When you take together all the fashy things they do, it kind of establishes a pattern that maaaaybe they don't believe in brotherhood and equality.


Like I said, there's some context to that; quoting from the thread:

"I took some more time to read it up and from what I could see, I found that indeed cultural marxism has become more of a political slogan rather than a normal theoretical term in the USA.

Here in Germany the term “Kulturmarxismus” is much less politically charged from what I can see and thus I was surprised to get this response after I just had “translated” this term into English. It might be a lesson to first get some background on how this might be perceived internationally, however, it is a gigantic task for every term that might come around to you.

So to reiterate my question, what term could be better used instead? :)"

I don't speak German well enough to really have an opinion on the veracity of the claims here, but I see no reason to immediately assume the worst or to doubt that this is how this particular person intended to use this term (regardless of how it's used in Germany in general). People get confused about language all the time, and I'd rather look at the full context instead of getting all hung up on a single term.

This is not an endorsement of those views – far from it – but I really take issue how people just just to the worst possible conclusions on things like this.

[1]: https://lobste.rs/s/nf3xgg/i_am_leaving_llvm#c_lfctpe


The problem with "Cultural Marxism" as a term is that it's extremely ambiguous. Some people use this term as essentially a shorthand for Marxist cultural analysis, which broadly describes any and all Marxist approaches to the cultural sphere. Others take it to refer to a purported conspiracy involving the Frankfurt School's supposed aim to take over Western culture and subvert it from within.

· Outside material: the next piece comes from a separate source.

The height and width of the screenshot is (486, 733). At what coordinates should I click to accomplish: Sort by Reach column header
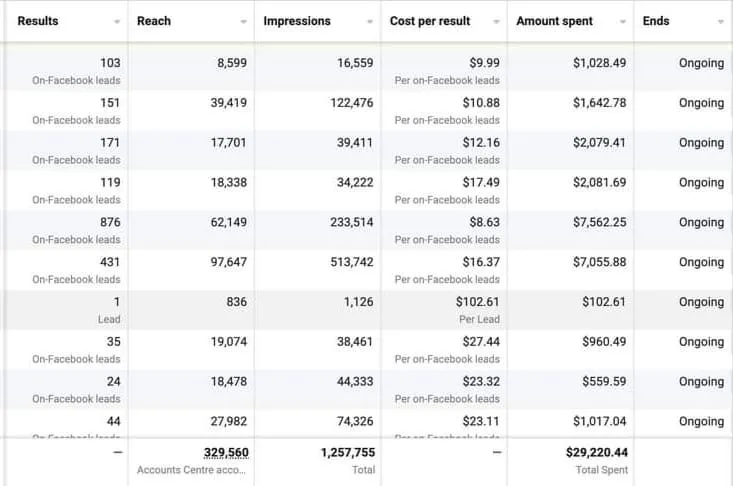153,21
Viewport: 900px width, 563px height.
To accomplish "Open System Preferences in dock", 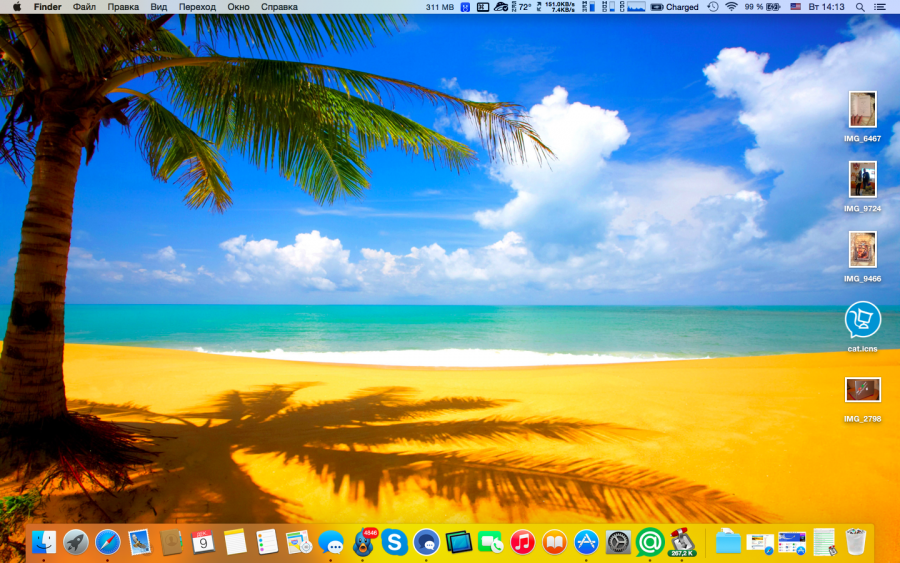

What makes this an especially thorny issue is that there has been a very real fascination with cultural subversion among Western left-wing radicals since the 1960s and 1970s, on the model of the Great Proletarian Cultural Revolution ("Destroy the Four Olds, usher in the Four News!") and quite a few of those left-wing radical groups did indeed meld these Maoist ideas with those of the Frankfurt School (for example, "Marx, Mao, Marcuse!" was a common street slogan in the French protests of the late 1960s).

So one could retrospectively surmise that not all of the descriptions one sees in the more conspiratorial accounts of "Cultural Marxism" are entirely without merit. The difference is one of scale, time frame and perhaps motive: was this a purposeful conspiracy involving the Frankfurt School itself from the outset, or just something that arose later within Western radical politics, out of deeply misguided fascination with what was going on in places like China and perhaps Cambodia? It seems clear that the former description is quite wrong, and that those who cling to it are indeed doing so in bad faith. But I can see how some of this could be quite confusing!


I'm German, and "Kulturmarxismus" is not a normal theoretical term. It might be one exclusively used by the far right.